Gore’s 1992 magnum opus, Earth in the Balance, provides a disturbing insight into the thinking of the man who came within a few hanging chads of becoming policymaker in chief. Throughout the book, Gore employs the metaphor that those who believe in technological advance are as sinister, and polluters are as evil, as the perpetrators of the Holocaust.

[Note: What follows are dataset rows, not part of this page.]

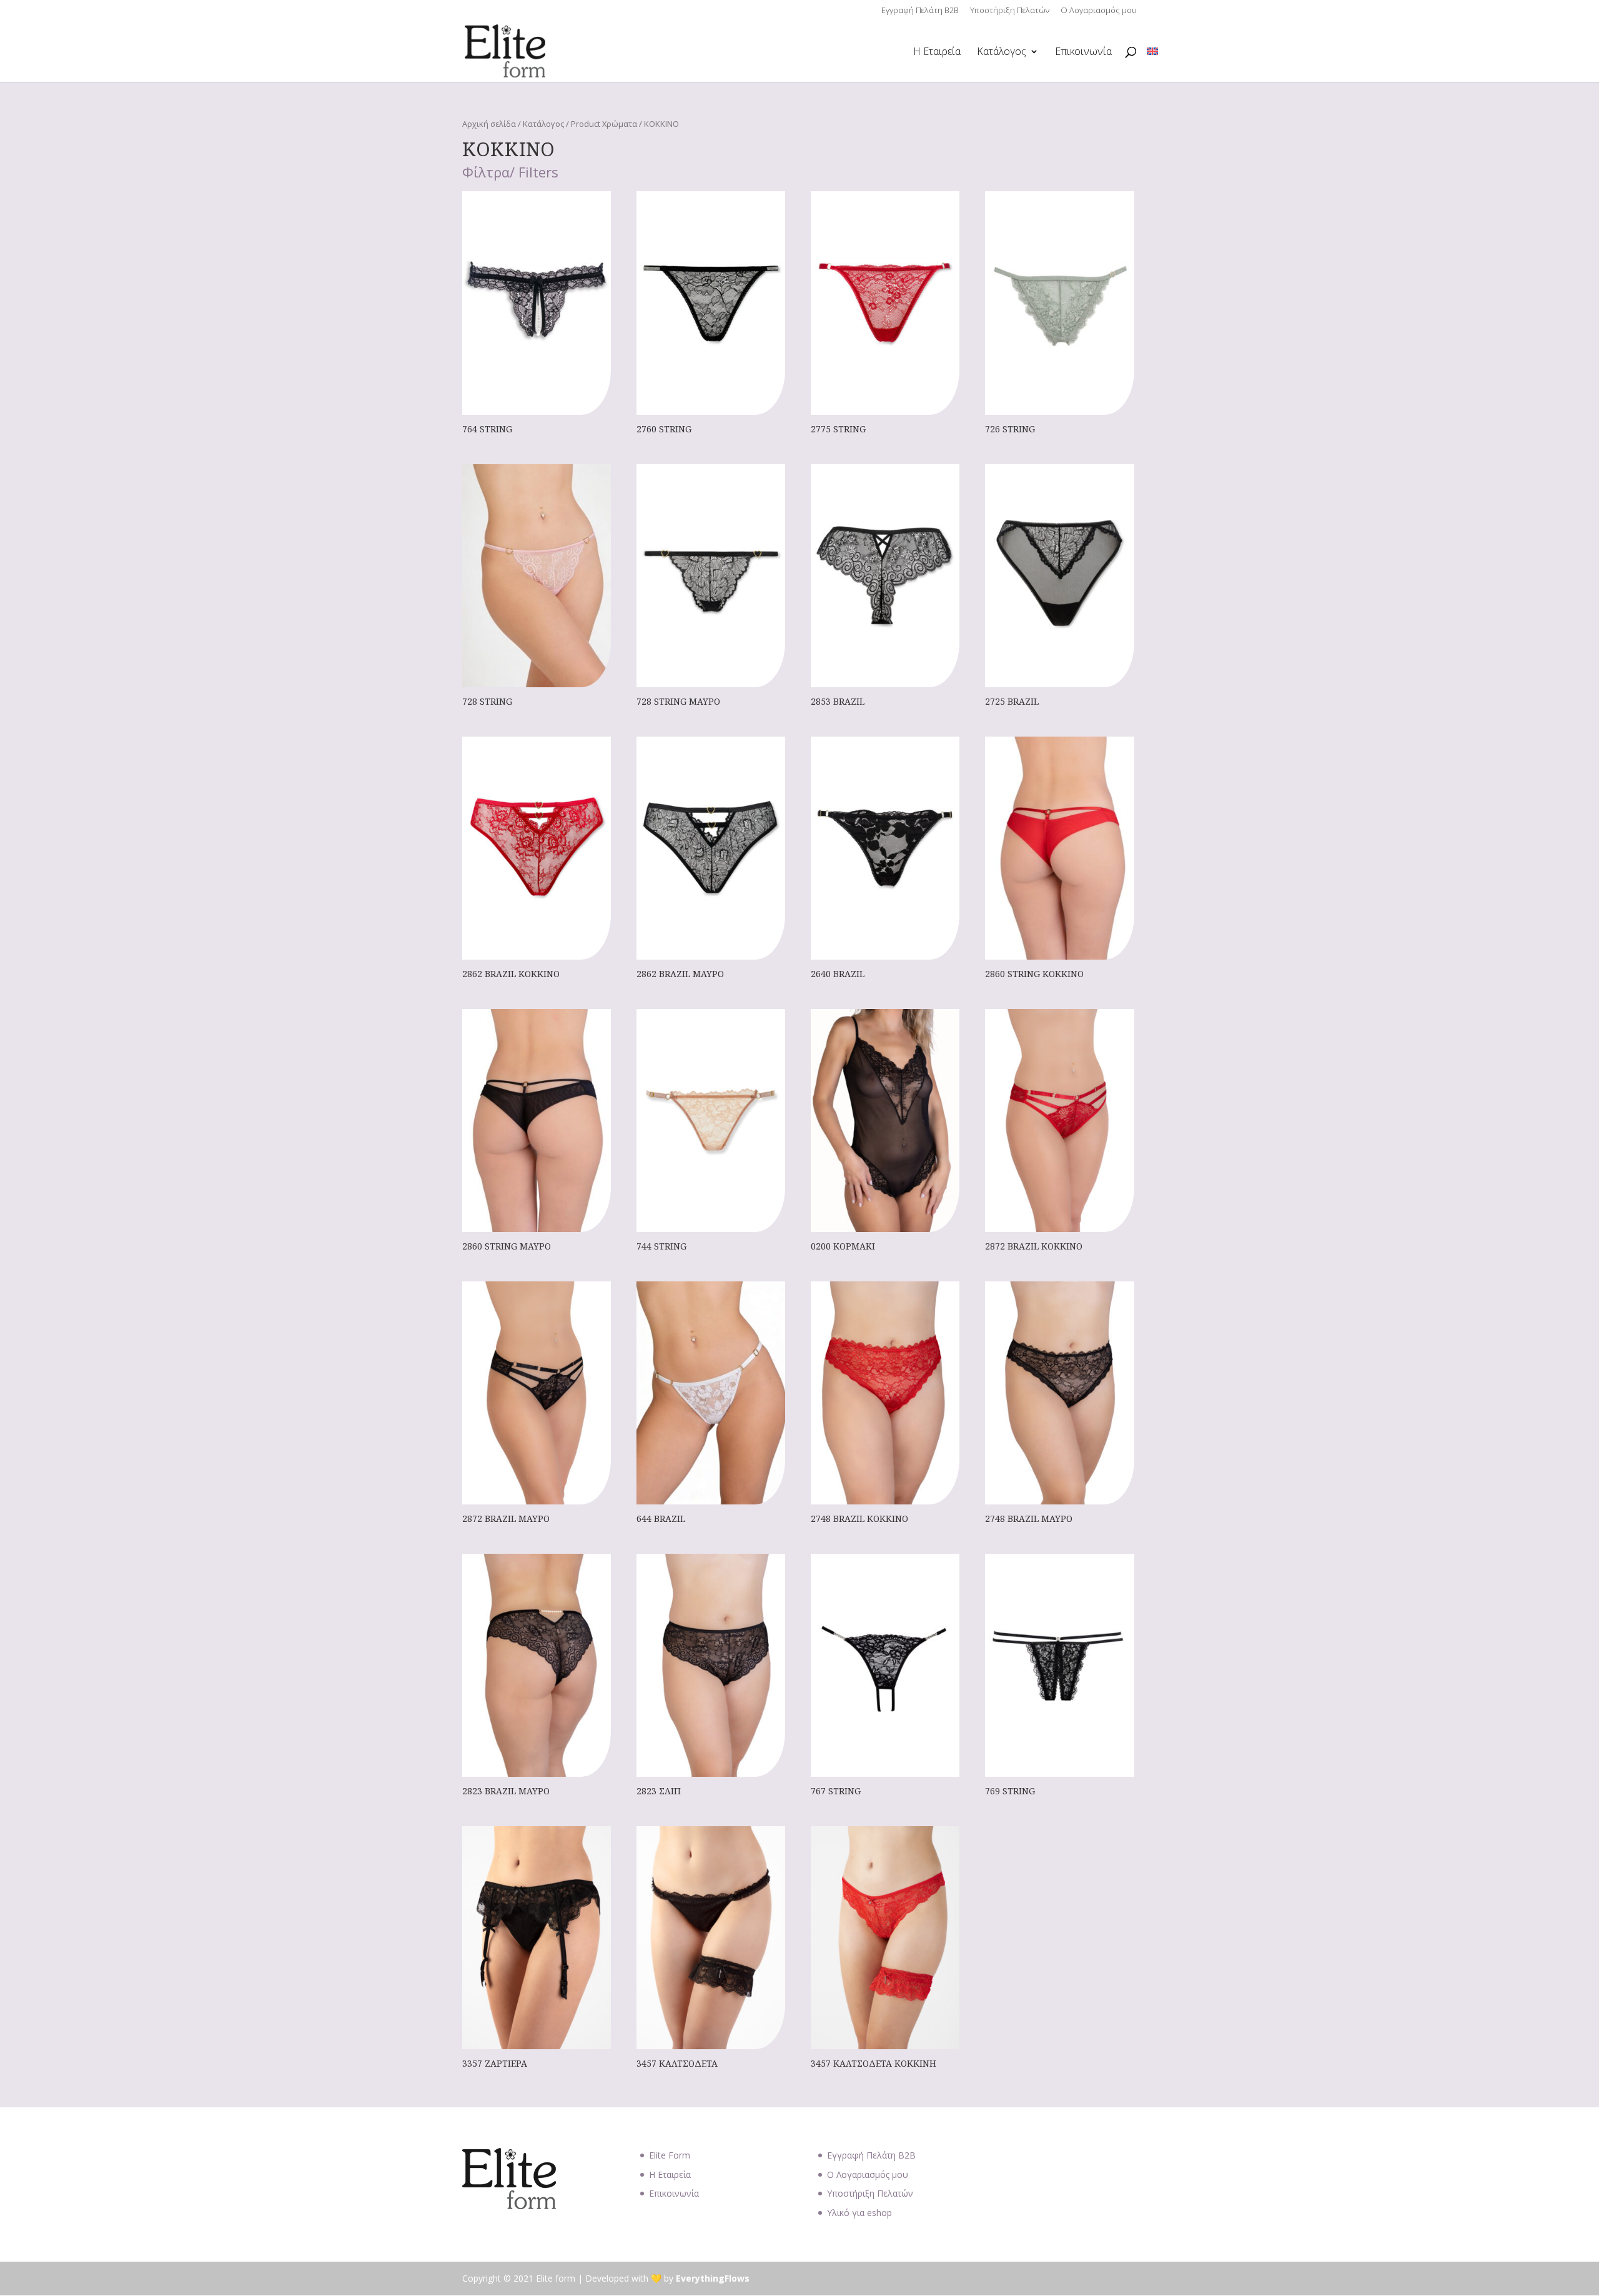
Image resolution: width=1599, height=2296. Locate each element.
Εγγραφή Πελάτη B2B (920, 11)
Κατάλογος (1001, 52)
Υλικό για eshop (859, 2213)
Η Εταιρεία (937, 52)
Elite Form (669, 2155)
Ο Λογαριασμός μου (1099, 11)
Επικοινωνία (1083, 52)
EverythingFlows (713, 2278)
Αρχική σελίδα (489, 123)
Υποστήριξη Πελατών (1009, 11)
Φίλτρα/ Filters (510, 173)
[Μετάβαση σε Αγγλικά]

Gore decries the separation of science and religion. He accuses Americans of being dysfunctional because we’ve developed what he sees as an “obsession with inauthentic substitutes for direct experience with real life,” such as “Astroturf, air conditioning and fluorescent lights … Walkman and Watchman, entertainment cocoons, frozen food for the microwave oven,” and so on. These words are especially ironic given that Gore’s cable television channel, Current, provides a highly inauthentic substitute for direct experience with real entertainment.

Inexplicably, Gore is virtually a no-show in Mooney’s book. Never has American government been burdened with such politically motivated, anti-science, anti-business, anti-social eco-babble as during the Clinton-Gore years. Yet those who now criticize the Bush administration were silent when their voices were most needed.

Manipulation of Science

Mooney is correct to write, “when scientific information becomes merely something to be manipulated to achieve a political end, the quality and integrity of the political process inevitably suffer.” But there appears little likelihood that the science policies of any administration, whether Democrat or Republican, will become less politicized or more rational in the foreseeable future.

For one thing, there is no important constituency for sound science policy. On the contrary, politicization often represents mere pandering to the fears, which sometimes verge on superstition, of a scientifically illiterate public.

Democrats and Republicans alike have learned to excel at the Emperor’s New Clothes School of policymaking. They try to confer legitimacy on almost any policy, no matter how flawed or inimical to the public interest, by moving from step to bureaucratic step according to the rules, with everyone pretending the evolution and substance of the policy are plausible. There is an axiom that something said three times becomes a fact, and adherence to the procedural requirements of federal rulemaking is the apotheosis of that idea.

Cynicism about the motivations and action of those in government is healthy. But for criticism to be credible, it should be consistent, even if not wholly apolitical. Mooney’s attack on Republicans is nothing but raw and tedious partisanship.

As MIT meteorologist Richard Lindzen sagely observed, science “provides our only way of separating what is true from what is asserted. If we abuse that tool, it will not be available when it is needed.” The same might be said of science journalism. Nota bene, Chris Mooney.


Henry I. Miller ([email protected]), a physician and fellow at Stanford University’s Hoover Institution, was founding director of the Office of Biotechnology at the U.S. Food and Drug Administration from 1989 to 1993.